The Weather Map Today Is Completely Insane
I checked my weather app this morning and did a double-take. I have
family in both Kentucky and North Carolina, and most days their weather
is pretty comparable. Not today. The forecast for Durham is straight out
of June, nearly 80 degrees and sunny. In Lexington, just 340 miles
away, winter is in full force, with freezing temperatures and “ice
pellets” falling from the sky.
Then I looked at the whole map, helpfully tweeted this morning by The Weather Channel’s Shawn Reynolds. It looks like something from The Day After Tomorrow—or, as Josh Sternberg joked, a Grateful Dead concert.
There’s a massive Arctic cold front gripping the entire
country—except for the Southeast, which is blissfully balmy. It’s spring
in Louisiana and brutal late January in Arkansas. There’s an ice storm in Dallas. And it’s bitterly, bitterly cold across the West, with parts of Montana in the negative-30s. In Laredo, Texas yesterday it was 85 degrees. Now there’s a wind chill of 32. Paso Robles, California hit a record low of 16 degrees
this morning, shattering the previous Dec. 6 mark of 23. The
differential between the high and low temperatures in the United States
yesterday was a jaw-dropping 118 degrees.

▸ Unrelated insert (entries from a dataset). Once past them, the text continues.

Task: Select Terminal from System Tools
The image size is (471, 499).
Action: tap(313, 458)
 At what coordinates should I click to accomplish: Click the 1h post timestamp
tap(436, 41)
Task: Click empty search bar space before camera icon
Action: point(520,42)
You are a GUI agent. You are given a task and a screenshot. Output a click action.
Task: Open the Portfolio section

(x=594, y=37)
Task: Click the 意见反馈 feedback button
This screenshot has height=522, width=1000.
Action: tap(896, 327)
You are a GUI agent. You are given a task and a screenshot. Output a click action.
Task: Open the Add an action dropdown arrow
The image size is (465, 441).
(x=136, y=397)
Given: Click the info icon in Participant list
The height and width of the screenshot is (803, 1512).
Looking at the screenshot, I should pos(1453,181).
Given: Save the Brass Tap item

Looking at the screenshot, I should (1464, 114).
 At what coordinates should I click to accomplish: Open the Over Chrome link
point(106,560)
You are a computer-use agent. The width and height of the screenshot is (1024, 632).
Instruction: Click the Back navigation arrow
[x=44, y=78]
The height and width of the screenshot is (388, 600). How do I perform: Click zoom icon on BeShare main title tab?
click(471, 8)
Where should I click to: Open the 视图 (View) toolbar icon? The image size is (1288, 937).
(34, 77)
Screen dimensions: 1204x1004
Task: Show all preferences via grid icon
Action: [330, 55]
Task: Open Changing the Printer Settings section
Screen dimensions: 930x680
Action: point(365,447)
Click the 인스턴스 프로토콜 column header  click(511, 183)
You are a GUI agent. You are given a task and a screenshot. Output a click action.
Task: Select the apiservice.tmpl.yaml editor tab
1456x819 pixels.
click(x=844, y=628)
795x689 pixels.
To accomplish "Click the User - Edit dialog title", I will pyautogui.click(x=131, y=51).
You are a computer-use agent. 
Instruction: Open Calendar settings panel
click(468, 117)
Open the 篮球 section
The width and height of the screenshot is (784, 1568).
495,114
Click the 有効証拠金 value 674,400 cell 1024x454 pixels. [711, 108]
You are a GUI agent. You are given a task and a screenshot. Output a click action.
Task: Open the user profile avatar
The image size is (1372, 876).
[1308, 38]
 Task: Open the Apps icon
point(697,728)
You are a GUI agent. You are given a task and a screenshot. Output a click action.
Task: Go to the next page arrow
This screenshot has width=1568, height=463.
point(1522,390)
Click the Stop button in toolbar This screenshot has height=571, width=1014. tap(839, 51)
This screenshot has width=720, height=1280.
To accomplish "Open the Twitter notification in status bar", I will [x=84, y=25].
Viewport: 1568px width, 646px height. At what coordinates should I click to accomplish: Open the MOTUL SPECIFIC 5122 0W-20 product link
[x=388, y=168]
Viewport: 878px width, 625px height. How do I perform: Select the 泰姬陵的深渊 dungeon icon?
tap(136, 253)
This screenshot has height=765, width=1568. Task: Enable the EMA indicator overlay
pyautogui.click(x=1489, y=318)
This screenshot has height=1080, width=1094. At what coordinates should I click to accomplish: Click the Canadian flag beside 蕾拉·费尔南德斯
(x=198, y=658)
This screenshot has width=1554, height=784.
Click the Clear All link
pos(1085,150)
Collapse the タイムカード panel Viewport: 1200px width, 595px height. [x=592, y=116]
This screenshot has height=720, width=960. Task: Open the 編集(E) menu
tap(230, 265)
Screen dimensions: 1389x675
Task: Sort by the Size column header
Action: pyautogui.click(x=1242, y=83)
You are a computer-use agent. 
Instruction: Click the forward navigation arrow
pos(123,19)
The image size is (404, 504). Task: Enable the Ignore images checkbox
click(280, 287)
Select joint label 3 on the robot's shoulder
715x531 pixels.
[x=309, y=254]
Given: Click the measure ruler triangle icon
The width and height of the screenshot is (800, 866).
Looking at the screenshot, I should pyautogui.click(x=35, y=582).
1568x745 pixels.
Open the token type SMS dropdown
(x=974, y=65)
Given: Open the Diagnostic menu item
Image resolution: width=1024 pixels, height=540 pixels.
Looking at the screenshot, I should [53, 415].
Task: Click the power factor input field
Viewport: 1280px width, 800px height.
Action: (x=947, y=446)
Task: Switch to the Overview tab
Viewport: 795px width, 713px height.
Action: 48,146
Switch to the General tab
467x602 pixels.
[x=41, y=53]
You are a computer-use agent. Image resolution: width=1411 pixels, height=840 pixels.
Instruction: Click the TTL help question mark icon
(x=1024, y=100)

What the hell is going on? I asked Mike Musher, lead forecaster at
the National Weather Service’s Weather Prediction Center, and he assured
me that the weird weather is not a sign of the apocalypse, as far as he
can tell. Rather, it’s the result of an Arctic air mass descending
across the country both earlier in the year and at lower latitudes than
usual. While the cold front is moving slowly, he said, it should reach
most of the Eastern seaboard by later this evening. So enjoy your
sunbathing while it lasts, Durham. Your forecast for Sunday is—you
guessed it—a high of 36 with ice pellets.